Malt Mileage Rating: ★★★★
Type: Single malt whisky
Origin: Islay, Scotland
Port Charlotte 2007 8 year old is a heavily peated malt distilled at Bruichladdich and aged in French oak Cognac casks for 8 years. It is a travel retail exclusive.
The nose on this whisky neat and without water is too much to handle at first – if you want raw peaty power, this dram is for you! I detect peat, vanilla, smoked salmon and creamed cheese. A dram later, and the nose is more approachable – pecan pie, caramel, English style rum/brandy, citrus, mango, salt, malt and smoke fill my glass. Beautiful.
On the palate the malt is initially rough and peppery, overborne with peat, ash and soot and far too much burning ethanol. The peat and alcohol is – at first – simply too much for my taste buds; all I get is peat, smoke, and pepper. Second dram poured into my Glencairn, and things change now that my taste buds are battle hardened – beneath the blanket of peat and sooty smoke is old style lemonade (you know, the kind made with real lemons), lemon peel with hints of honey, vanilla, English style rum/brandy, brown sugar, Worcestershire sauce and wood smoke. Third dram, and apart from feeling a bit happy, I taste lots of gooey caramel underpinning the peat with lots of warming spices (especially cinnamon and ginger).
The finish tastes tarry like smoking the nub of a cigar, with lingering white ash, hints of salinity and some wood smoke.
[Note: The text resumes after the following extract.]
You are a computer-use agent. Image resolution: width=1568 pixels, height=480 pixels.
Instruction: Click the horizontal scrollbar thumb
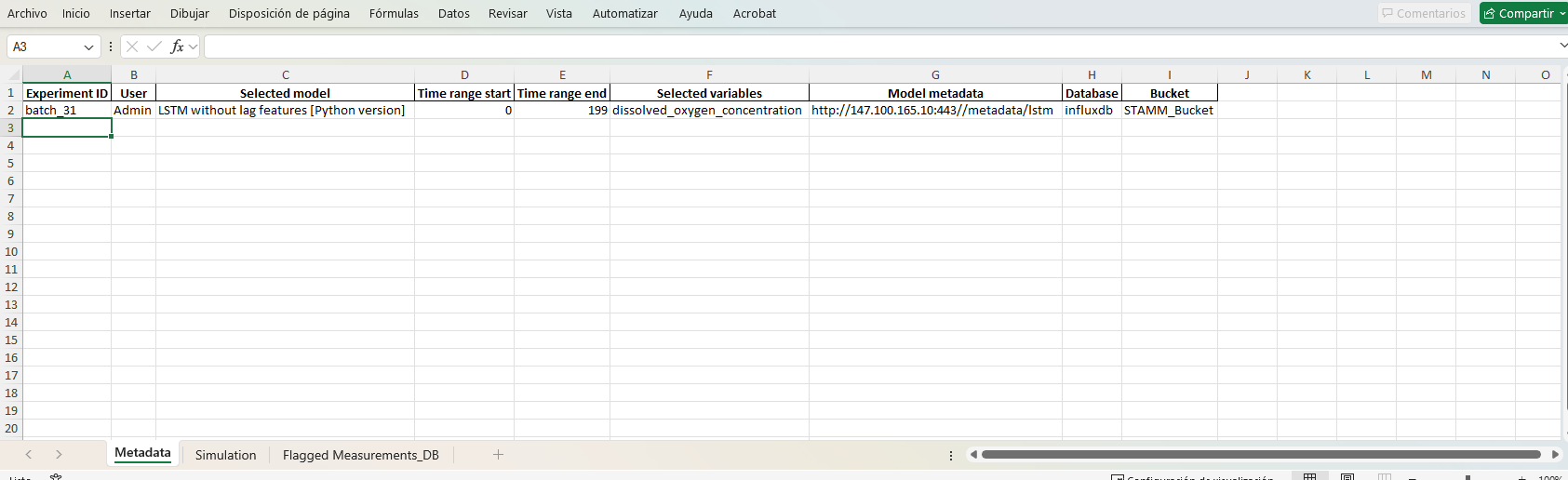[x=1261, y=455]
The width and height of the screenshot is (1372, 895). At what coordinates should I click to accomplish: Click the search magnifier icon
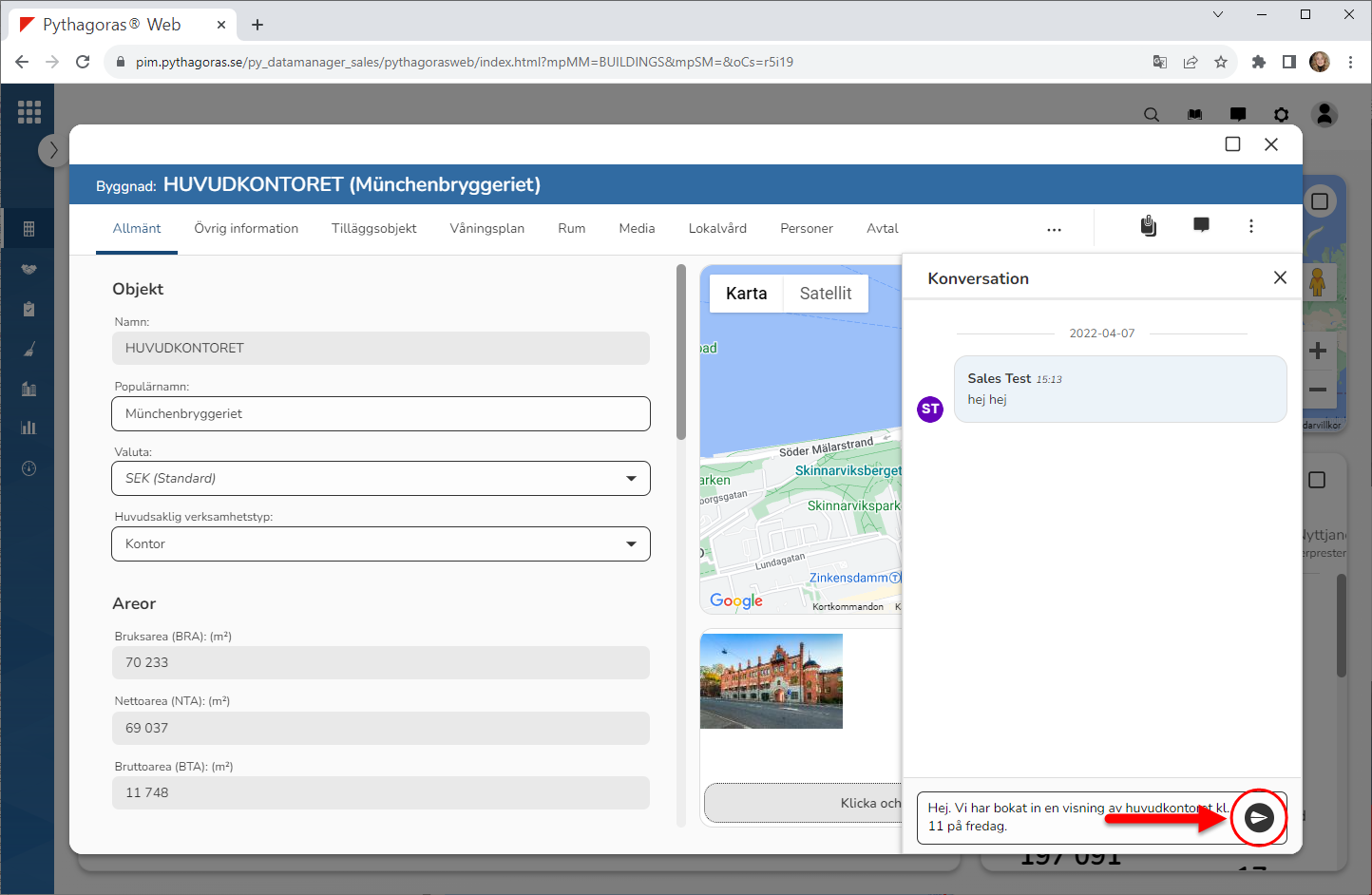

I get an oily malty finish with a coastal theme, with rummy/brandy notes on the finish.
Overall, take your time and get to know this dram well for a wild ride; brilliant work by Bruichladdich yet again. Please, serious peat lovers need only buy! The Cognac casks have left their mark on this whisky, with a lovely dryness and brandy-like sugars that struck me as rummy when you factor in the oak driven caramels and sugars. The star of the show, for me at least, was the lemon and caramel which off-set the heavy peat smoke.